The absurd, the presence of destiny, has that idiotic face. While Caligula believes that every action is therefore equal deep down, imprisoned in his impotence to have (again) the moon, Cherea instead accepts that for a conventional happiness in life, certain actions are worth more than others. But for the same reason he has to eliminate Caligula, who, more than being hated, is “inconvenient.”

“I’m still alive!” The text was born during the great theatrical and literary season of the absurd, the season of Beckett, Ionesco, and other great dramatists and writers. The devastating experience of the Second World War socially and politically marked this knowledge of destiny as “absurd,” and made life a poem on death. “I act it in my own way, every day,” says Caligula. Camus threw his strong, acute intelligence into the work, as well as his wounds and his enchantments as a man, his gaze that knew the desert and the colors of Algeria, and his knowledge of political and cultural struggle.

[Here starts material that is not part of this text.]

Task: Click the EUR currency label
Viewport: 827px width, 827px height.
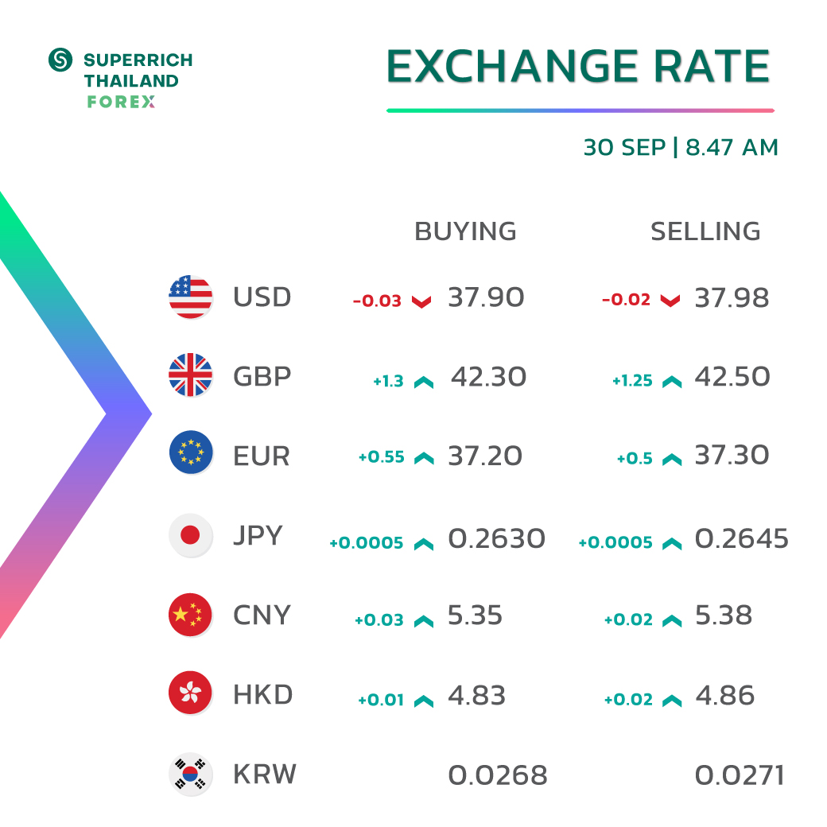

There are many moments that reveal to readers and the audience profound truths of life, inconvenient or disturbing as they may be. We are transfixed by Caligula’s final cry as he dies (“I’m still alive!”), almost like the gaze of the Medusa, petrifying. His cry etches in fire the existence of a human figure who desires the impossible and for this reason rejects every commonplace platitude, demanding that we “think.”  Viewers who don’t back away from this gaze have two options. Either they pity and detest Caligula, or they let that question pass through their own lips, let it overturn their own existence, and make them strange and ungraspable in the eyes of everyone else. This makes them “characters” in a drama where many have instead made their pact with life.